:: DATA TO EXAMINE ::
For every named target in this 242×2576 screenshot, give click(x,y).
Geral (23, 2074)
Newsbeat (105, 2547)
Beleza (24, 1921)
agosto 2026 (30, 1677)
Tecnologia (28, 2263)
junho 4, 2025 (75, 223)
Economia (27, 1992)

:: TASK TO CARRY OUT ::
Please reproduce the records exactly, without leaving any out.

:: RESULT OF THIS TASK ::
For every named target in this 242×2576 screenshot, give click(x,y).
Geral (23, 2074)
Newsbeat (105, 2547)
Beleza (24, 1921)
agosto 2026 (30, 1677)
Tecnologia (28, 2263)
junho 4, 2025 (75, 223)
Economia (27, 1992)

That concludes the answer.